A Saab 2000 aircraft ran off the runway after it landed on Oct. 17, 2019.

One man, 38-year-old David Oltman of Wenatchee, Washington, died after a propeller from the plane broke, entered the cabin, and struck him in his seat.

Three other passengers suffered various injuries.

A preliminary report by the NTSB described that the pilot overshot the runway on his second landing attempt. Investigators also studied weather conditions at the airport. The preliminary report mentioned gusty winds in the area prior to the landing.

“Obviously the NTSB’s signature trademark is to deliver very comprehensive, detailed investigations,” said Clint Johnson, chief of the NTSB’s Alaska region. “And that’s exactly what we’re going to do here.”

The NTSB will hold a virtual public board meeting on Nov. 2 where it will consider a draft of the final report on the accident. The hearing will be streamed live on the NTSB’s website.

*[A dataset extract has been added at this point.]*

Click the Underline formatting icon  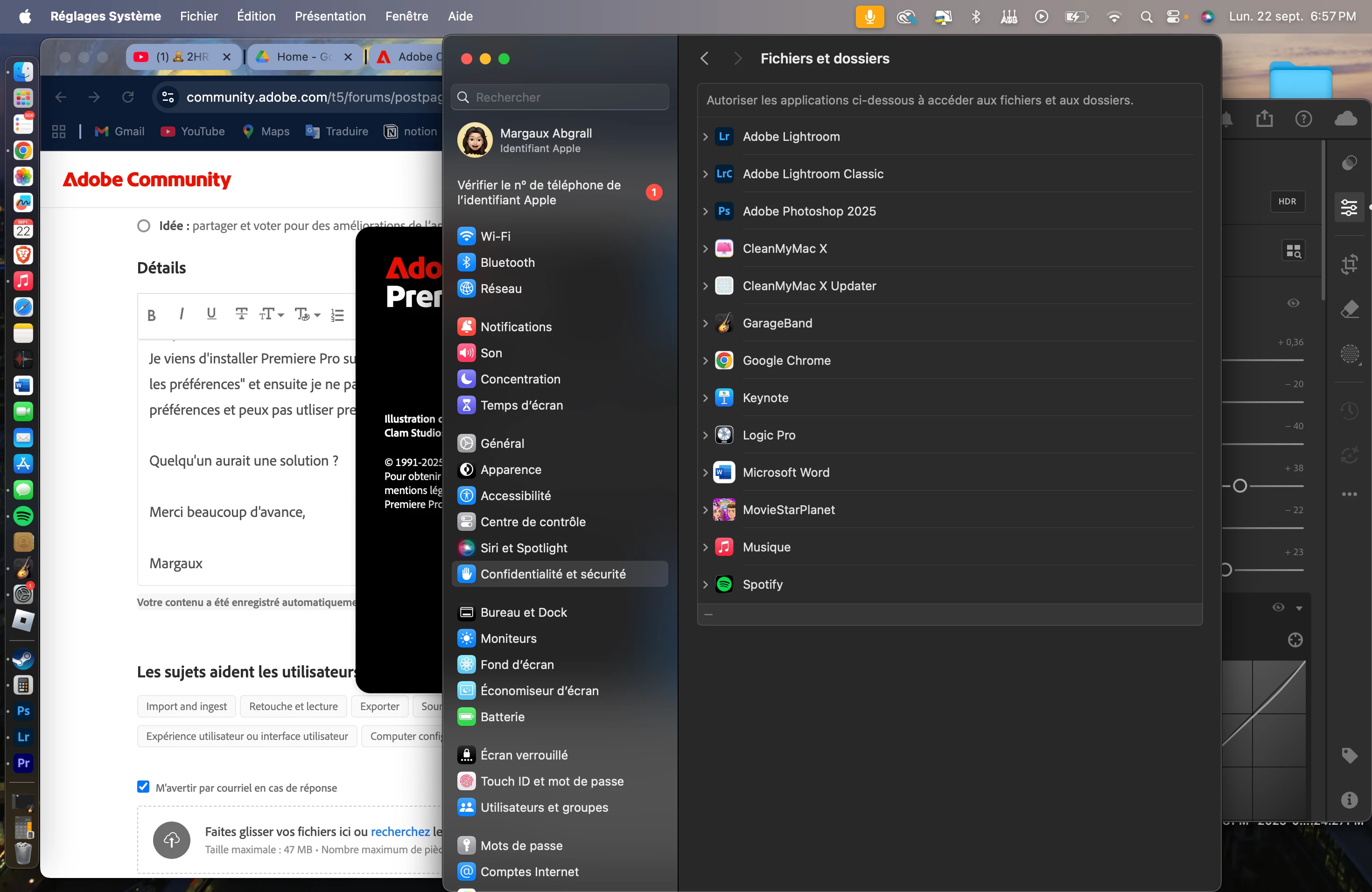tap(211, 314)
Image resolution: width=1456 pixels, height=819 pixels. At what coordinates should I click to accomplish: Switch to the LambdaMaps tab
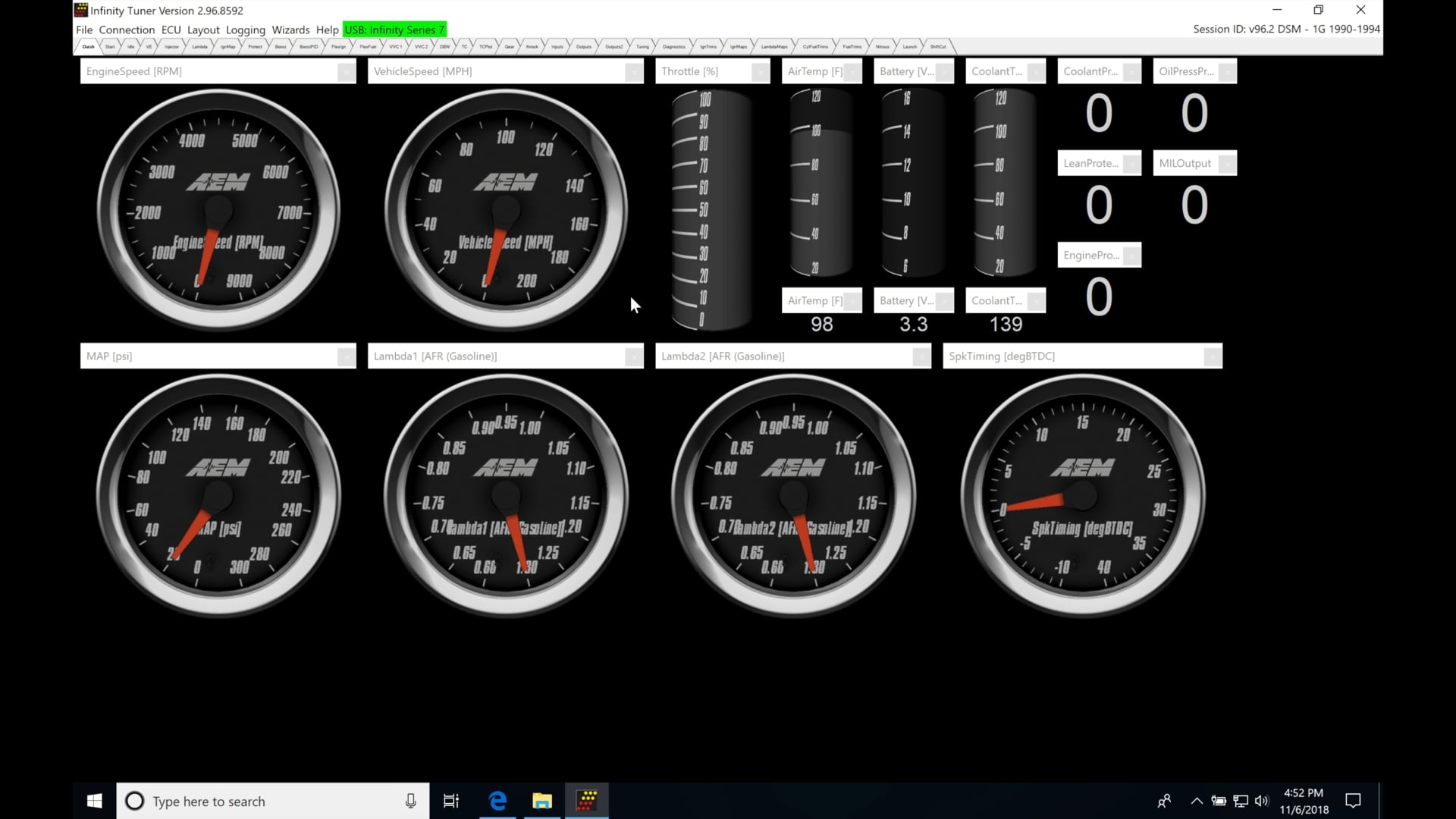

During the meeting, board members will vote on the findings and recommendation of investigators, as well as any changes to the draft report.

The NTSB will determine probable cause at the end of the meeting, Johnson said.

“Take all of the reports of the investigators, all of the reports of all of the information that was gathered during this very extensive investigation and determine probable cause in a public setting,” he said.

The preliminary report into the crash found the pilot had 20,000 total flight hours, but only 101 hours at the controls of a Saab 2000, the type of plane that crashed. The first officer had just 147 hours flying that type of plane. The crash happened on the pilot’s second attempt to land.

Johnson mentioned it’s not uncommon for investigations that involve a death to take up to two years to find out what went wrong. However, investigators ran into a major obstacle during this investigations.

“I hate to blame COVID — COVID played a part in it,” Johnson said. “No ifs, ands or buts, as far as returning to the accident site and gathering additional information. That slowed us down a little bit.”